Applying Mr. Porter's thesis, corporations, school districts, and government institutions must pass these internal cost increases to employees and their families, effectively pricing many of them out of the health insurance market. Likewise, governments must manage these internal costs by increasing taxes or reducing provider reimbursements. These adverse economic outcomes only increase the number of uninsured patients, perpetuating a vicious negative cycle.

As Mr. Porter points out, our capitalistic reflexes should help us see that it is in our self-interest as physicians to learn from Dr. Brenner and his "hot spotting" strategy. He is reinventing capitalism in Camden, demonstrating the societal and economic value in caring for the area's most needy patients and reducing the uncompensated health care costs passed on to insured consumers. His work is not the old "feel good" strategies that we have come to dismiss, but a newly reinvented capitalistic model producing positive economic outcomes through the provision of vital evidence-based health care services to the neediest residents of Camden. Unfortunately, his work, infiltrated with Mr. Porter's idea of "corporate shared value," struggles from being under-capitalized. 

Similarly, Project Access Dallas volunteers bring a human touch to the needy patients who historically drive up uncompensated health care, erode corporate profitability, and create adverse societal costs. Through the collective experience of creating shared social and economic value, Dallas health care leaders have helped create more value in their respective business enterprises. These models deserve to be spotlighted during this season of intense health care criticism and reform. It seems too simplistic to resign ourselves to a position of "reacting" to media attacks on the individuals and institutions that have stood in the gap for decades on behalf of medically vulnerable populations. Instead, this is the time to put forth our best ideas. As such, we would do ourselves and our communities a favor by redesigning business relationships so the vulnerable residents among us receive the best possible care and ideas we can muster.  Dr. Brenner's "hot spotting" is one with which we can begin.

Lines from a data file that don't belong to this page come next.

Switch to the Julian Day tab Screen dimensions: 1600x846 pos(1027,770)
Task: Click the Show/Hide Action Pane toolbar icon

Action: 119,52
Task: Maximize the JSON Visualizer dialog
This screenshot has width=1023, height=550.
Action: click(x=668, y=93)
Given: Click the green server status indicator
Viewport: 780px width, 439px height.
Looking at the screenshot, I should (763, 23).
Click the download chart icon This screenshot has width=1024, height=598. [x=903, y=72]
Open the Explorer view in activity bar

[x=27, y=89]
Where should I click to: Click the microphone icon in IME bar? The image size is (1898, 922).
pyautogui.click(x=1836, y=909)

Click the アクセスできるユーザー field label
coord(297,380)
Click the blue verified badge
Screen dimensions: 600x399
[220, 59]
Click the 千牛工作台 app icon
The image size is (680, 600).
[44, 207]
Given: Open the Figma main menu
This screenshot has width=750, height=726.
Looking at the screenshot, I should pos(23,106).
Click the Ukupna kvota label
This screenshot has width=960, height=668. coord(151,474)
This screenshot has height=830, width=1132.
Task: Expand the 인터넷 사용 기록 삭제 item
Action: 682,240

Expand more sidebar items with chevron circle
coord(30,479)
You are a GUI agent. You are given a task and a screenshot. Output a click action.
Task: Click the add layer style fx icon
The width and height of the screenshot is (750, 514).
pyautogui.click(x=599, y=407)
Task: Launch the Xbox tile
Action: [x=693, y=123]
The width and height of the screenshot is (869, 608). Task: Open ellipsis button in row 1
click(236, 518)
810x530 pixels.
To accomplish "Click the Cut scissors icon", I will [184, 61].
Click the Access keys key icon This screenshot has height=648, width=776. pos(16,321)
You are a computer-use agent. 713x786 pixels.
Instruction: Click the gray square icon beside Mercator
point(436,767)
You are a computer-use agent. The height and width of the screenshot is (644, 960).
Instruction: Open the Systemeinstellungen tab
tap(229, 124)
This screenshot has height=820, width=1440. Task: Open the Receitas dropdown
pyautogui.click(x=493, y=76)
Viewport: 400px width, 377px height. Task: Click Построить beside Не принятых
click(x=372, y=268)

As the 2011 Texas legislative session continues, it is our duty and responsibility to share our home-grown innovation. This is the time for us to boldly proclaim our support for a "positive strategy," which will redirect unproven, reform-minded, cost-cutting theories toward Mr. Porter's reinvented capitalistic ideas. We have already introduced some of our best ideas to our local community, and they have proven their worth. We now have the opportunity to expand them, helping to solve the very pressing problems faced by our state's Medicaid program. To get started, we should support innovative ideas and legislative policies, such as:  

  • Create pilot programs that use existing information systems to identify the top 1 percent (i.e., most expensive) of the Medicaid population in five medical trading areas: four urban and one rural;
  • Create local health information exchanges between practitioners and hospitals in each pilot medical trading area;
  • Create a contracting vehicle between the Texas Department of Health and Human Services and local provider group(s) willing to coordinate the care in the pilots for the top 1 percent of the Medicaid population residing in each medical marketplace;
  • Develop an incentive plan that allows the contracted local provider group to share and distribute the year-over-year financial savings for the 1 percent of the Medicaid population residing in each medical trading area;
  • Provide seed funding for each local provider group to build and link a dedicated care coordination team, enabling them to reach the 1percent of the Medicaid population residing in each medical trading area; and
  • Develop an agreed-upon methodology to calculate the value proposition of this specific effort (i.e., Value = Quality/Costs) for each medical trading area.  

Dr. Walton is vice president and chief health equity officer for Baylor Health Care System in Dallas and medical director of Project Access Dallas, a network of more than 2,000 physicians and 15 hospitals providing comprehensive health care access to uninsured people throughout Dallas County.  Dr. Walton currently serves on the Board of Directors of the Dallas County Medical Society.